▸ **TASK TO CARRY OUT**:
Reproduce the part of the text on Gujarat VAT law that opens with the words containing "Tata Main Hospital" and closes with "decided on 23-1-2015.".

READING TEXT section start

Tata Main Hospital v. State of Jharkhand W. P. No. 2422 of 2006 dated 7-9-2007.
Fortis Health Care Ltd. v. State of Punjab Civil WP. No. of 1922 to 1924 of 2012 decided on 23-1-2015.
In Gujarat, the Vat department is taking a stand that tax is payable under the Vat Act on such transactions. Reliance is being placed on Section 2(23)(g) of the Vat Act by which supply of goods by way of or as part of service is included in the definition of ‘sale’. Constitutional validity of Section 2(23)(g) of the Vat Act has been challenged by the hospitals before Hon. Gujarat High Court on the ground that the State does not have competence to levy tax on such transactions. The writ petitions have been admitted and they are pending for final hearing.
Q.6 B Ltd. is engaged in the business of civil construction and manufacturing of tiles. The management decides to demerge the tile manufacturing company into a separate company. A scheme of demerger is proposed and approved by Hon. High Court. What would be the tax implications under the GVat Act?
(a) What would be the status of the inter-unit transactions that took place between the effective date of the scheme of demerger and date of order of Hon. High Court?
Answer: In so far as amalgamation is concerned, there is a specific provision by way of Section 52 of the Vat Act that introduces a deeming fiction for transactions between the amalgamating companies between the effective date of the scheme and date of order of Hon. High Court. Thus while ordinarily such transactions would be branch transfers, by virtue of Section 52 of the Vat Act such transactions would be sale transactions.
Per contra there is no provision under the Vat Act for demerger. Therefore according to me once the scheme of demerger is approved by Hon. High Court, the two companies would be separate entities for all purposes right from the effective date of the demerger and therefore any inter-unit transactions that took place between the effective date and the date of order would become sale transactions.

READING TEXT section end
GIVEN DATA section start

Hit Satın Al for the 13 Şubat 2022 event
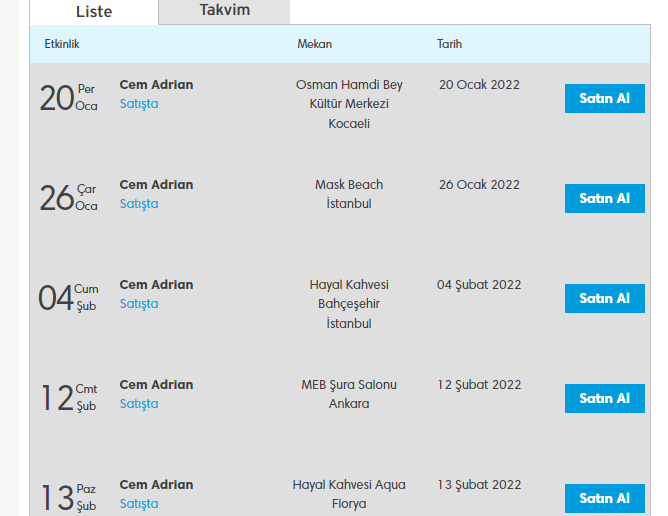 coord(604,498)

GIVEN DATA section end
GIVEN DATA section start

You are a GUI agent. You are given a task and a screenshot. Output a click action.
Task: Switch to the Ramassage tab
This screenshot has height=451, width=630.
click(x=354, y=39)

GIVEN DATA section end

▸ **EXERCISE RESPONSE**:
Tata Main Hospital v. State of Jharkhand W. P. No. 2422 of 2006 dated 7-9-2007.
Fortis Health Care Ltd. v. State of Punjab Civil WP. No. of 1922 to 1924 of 2012 decided on 23-1-2015.